VIII : Hujan

2.8K 76 2
                                    

Taman bunga masih ramai dengan pengunjung. Aku, yang masih terkejut dengan kedatangan tedy yang tiba-tiba, masih terpaku menatapnya. Sedangkan sosok yang dirindukan itu,terus tersenyum nakal padaku.

"Aku tidak menyangka akan bertemu denganmu disini." Tedy berkata dengan satu tangannya terayun padaku. Seolah ia masih perlu menegaskan keberadaanku disini.

Keningku bertaut bingung. tidak yakin dengan maksud ucapan Tedy. "aku...juga."

"Maksudku, kau seperti tidak begitu menyukai tanaman.. rupanya bunga adalah pengecualian untukmu."

" Benarkah??"

Tedy mengangguk mantap. "Ya. Bukankah dulu kau selalu menolak mengurus taman sekolah? bahkan walau teman-teman kita memarahimu, kau tak mau menyentuh tanaman sama sekali."

Kau melihat itu? Aku meleleh dalam beberapa detik hanya karena perhatian kecil Tedy."Oh, itu."

Tedy tertawa kecil. "Ya.itu." ucap Tedy di sela tawanya. "Jadi..kau menyukai bunga huh?"

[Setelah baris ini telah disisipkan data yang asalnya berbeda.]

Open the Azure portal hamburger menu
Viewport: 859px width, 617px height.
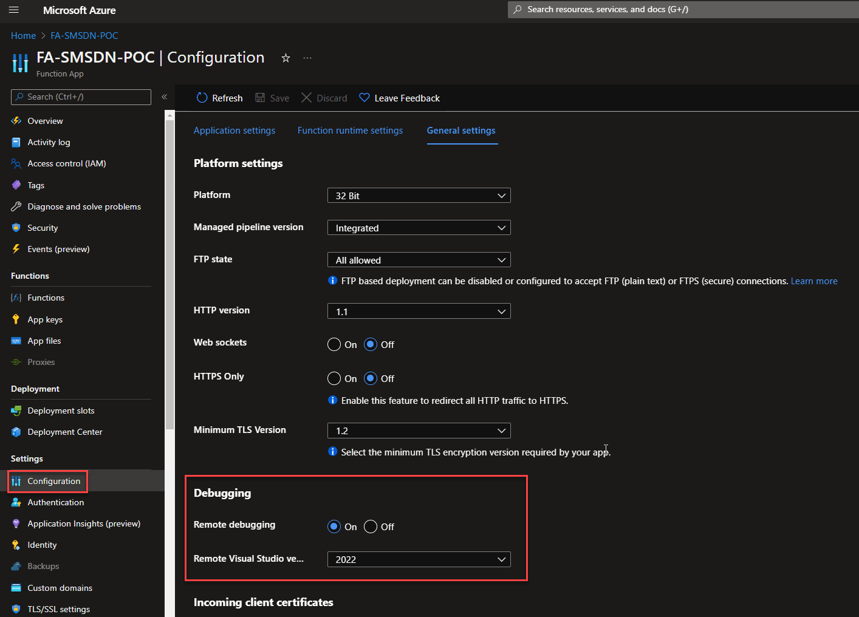(x=14, y=10)
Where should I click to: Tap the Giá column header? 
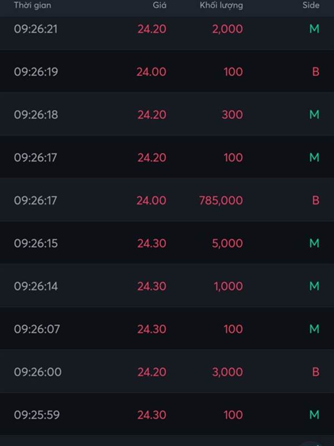pos(159,6)
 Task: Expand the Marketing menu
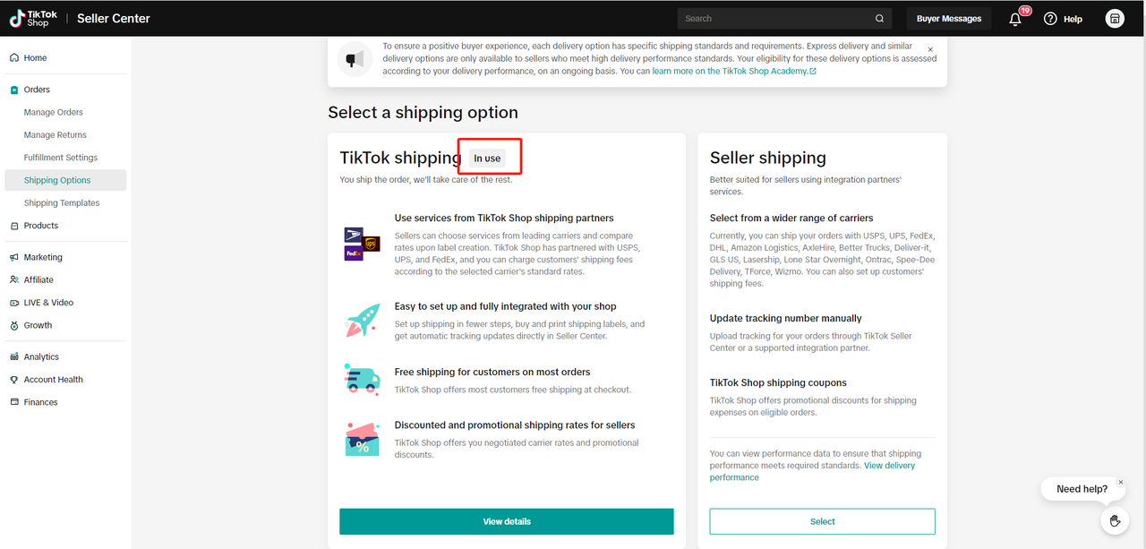pos(43,257)
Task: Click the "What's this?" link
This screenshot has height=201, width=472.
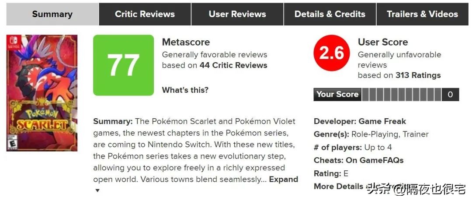Action: coord(185,90)
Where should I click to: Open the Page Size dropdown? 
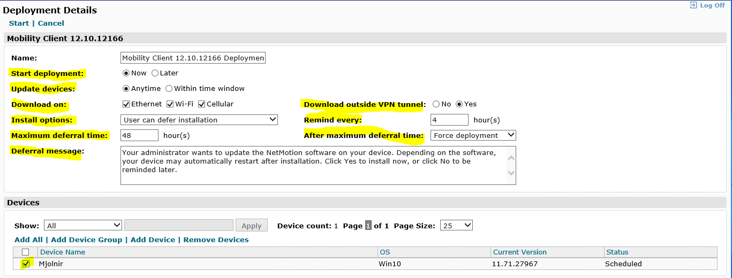[456, 226]
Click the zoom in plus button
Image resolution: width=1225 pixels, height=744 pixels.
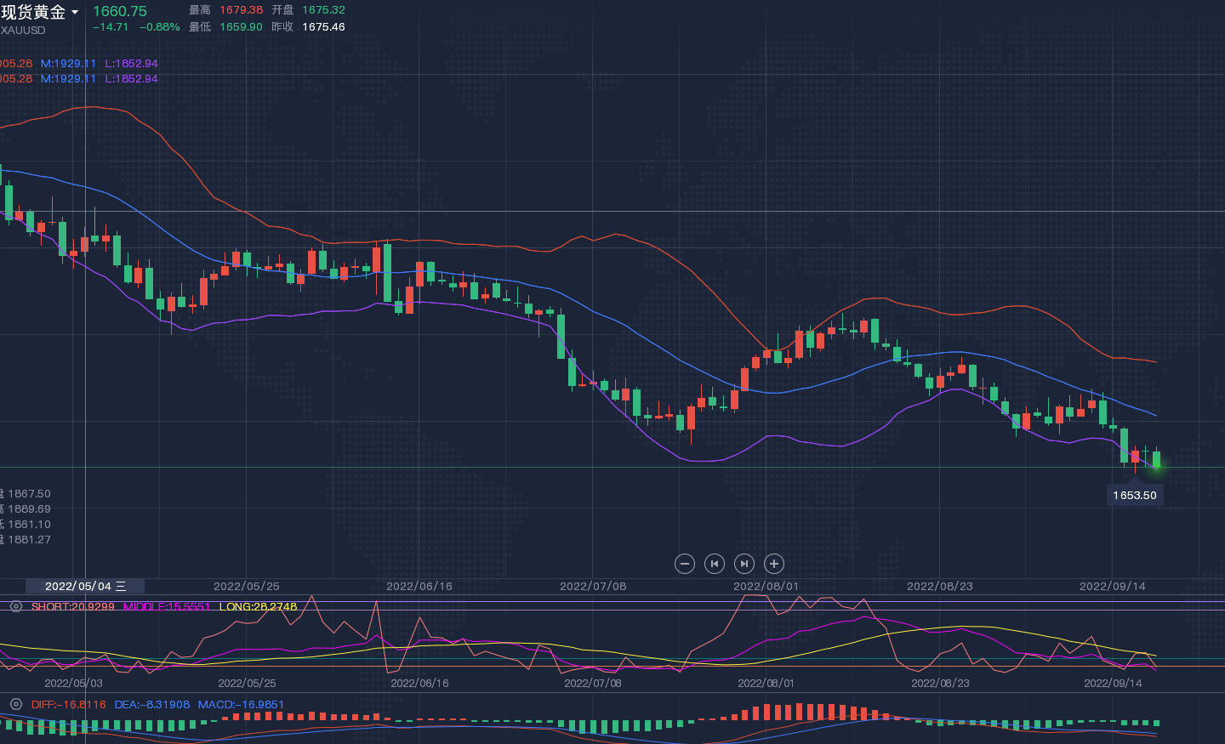point(774,564)
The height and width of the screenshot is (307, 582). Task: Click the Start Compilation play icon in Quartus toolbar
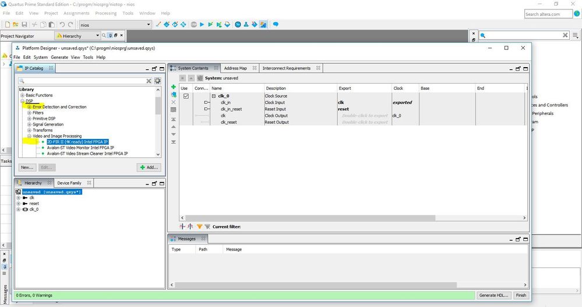pyautogui.click(x=202, y=25)
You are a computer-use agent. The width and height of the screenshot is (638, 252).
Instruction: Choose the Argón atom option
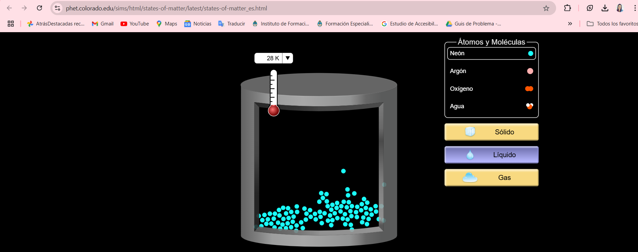(491, 71)
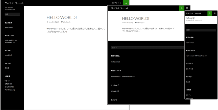
Task: Select 未分類 category in mobile view
Action: 188,82
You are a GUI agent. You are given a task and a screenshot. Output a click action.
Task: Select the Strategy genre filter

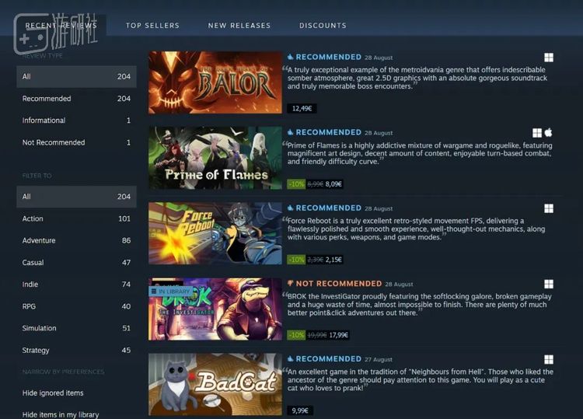coord(77,351)
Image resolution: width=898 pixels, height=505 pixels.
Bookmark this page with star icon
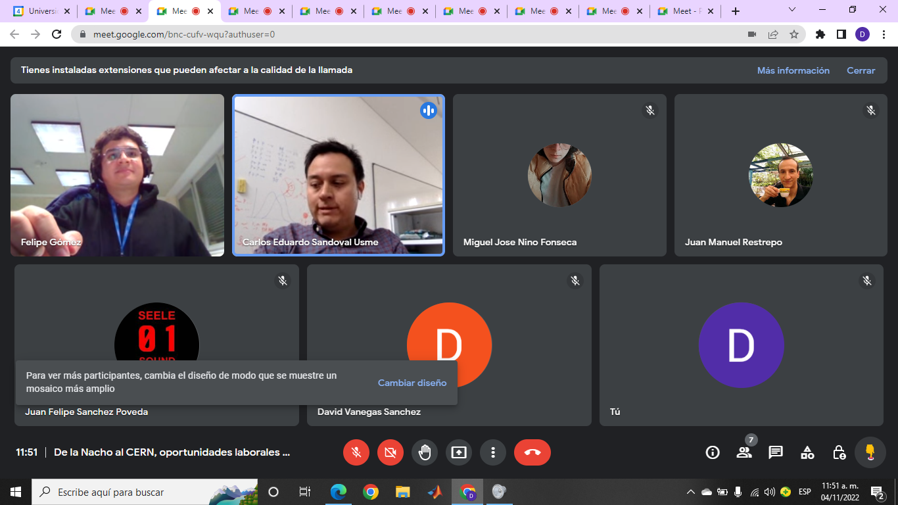(794, 34)
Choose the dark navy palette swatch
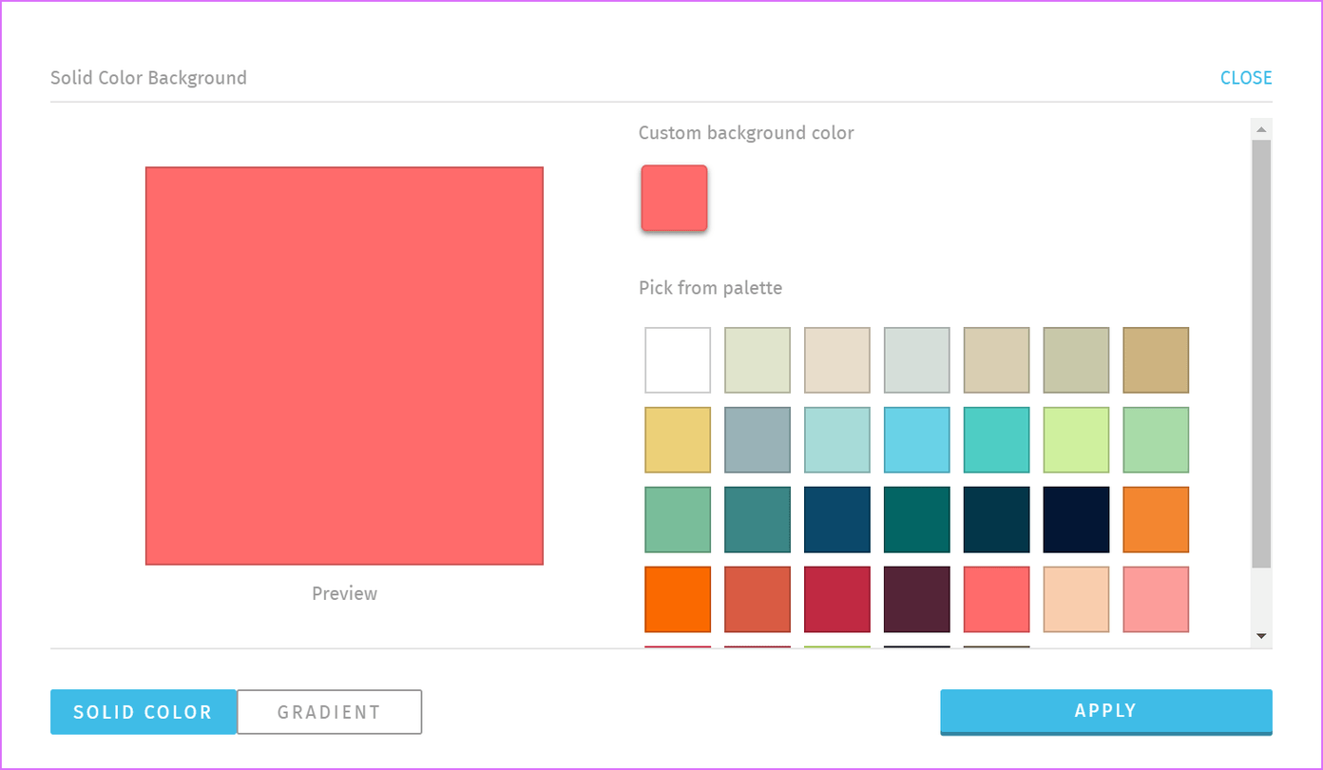This screenshot has width=1323, height=770. point(1077,520)
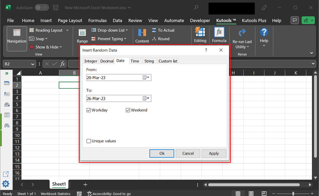Open the To date picker dropdown

146,99
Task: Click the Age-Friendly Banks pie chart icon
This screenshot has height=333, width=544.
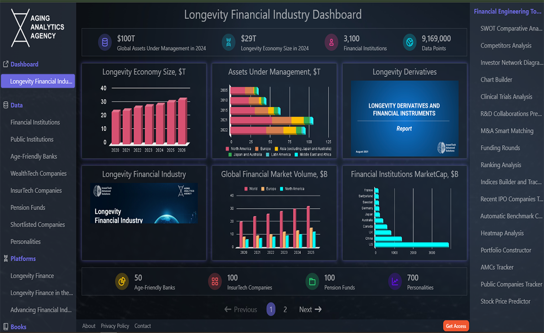Action: [x=122, y=282]
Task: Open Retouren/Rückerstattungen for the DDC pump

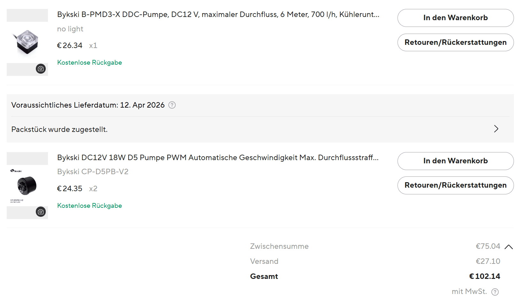Action: (x=455, y=42)
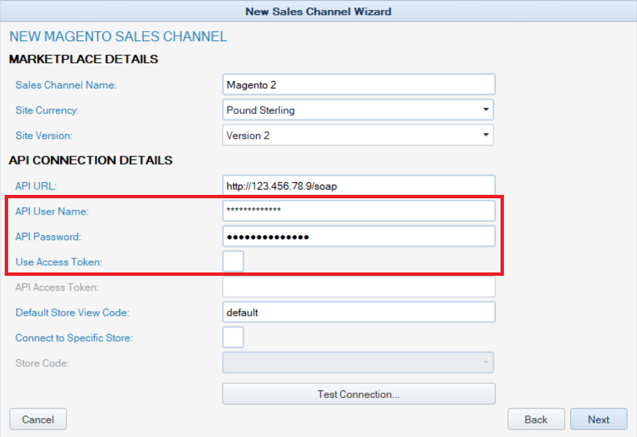Focus the API User Name field
The height and width of the screenshot is (437, 637).
[x=358, y=211]
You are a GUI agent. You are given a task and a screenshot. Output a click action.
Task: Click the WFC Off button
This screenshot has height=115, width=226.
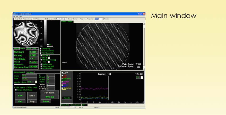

Aku tersipu. "Tidak juga. Aku datang bersama seseorang yang sangat menggemari bunga jadi.. Disinilah aku." Tanpa sadar aku mendenguskan tawa. Lucu memang kalau dipikir. Karena kegemaran Jimmy, disinilah aku sekarang. Berdiri di antara benda yang membuatku alergi.

"Shela?" Tedy menebak.

Aku menggeleng. "Yang pasti Shela tak akan membuang waktunya hanya untuk berkeliling tempat ini bersamaku."

"Benar." Tedy mengiyakan sambil tertawa.

Tanpa sadar, aku terus menatap Tedy. Tawa itu lebih indah dari semua bunga ini. Aku tahu aku tak boleh mengatakan ini--mengingat aku telah bersama jimmy sekarang--tapi apa yang bisa ku lakukan saat bahkan jantungku tak memperlambat debarannya.

"Maaf lama." Jimmy muncul tiba-tiba dengan 2 gelas minuman di tangannya. Ia berdiri di depanku dan tedy.

Aku sontak berdiri. "Oh. Eh. Iya. Tak apa." Kataku terbata-bata. Aku mengambil salah satu gelas itu dari jimmy sebagai refleks alami. "Ehm..Jim kenalkan, ini Tedy. Tedy, ini Jimmy." Aku memperkenalkan dua pria dalam hidupku ini dengan gugup. Alih-alih terdengar biasa-biasa saja, suaraku malah hampir terdengar seperti sebuah pekikan aneh.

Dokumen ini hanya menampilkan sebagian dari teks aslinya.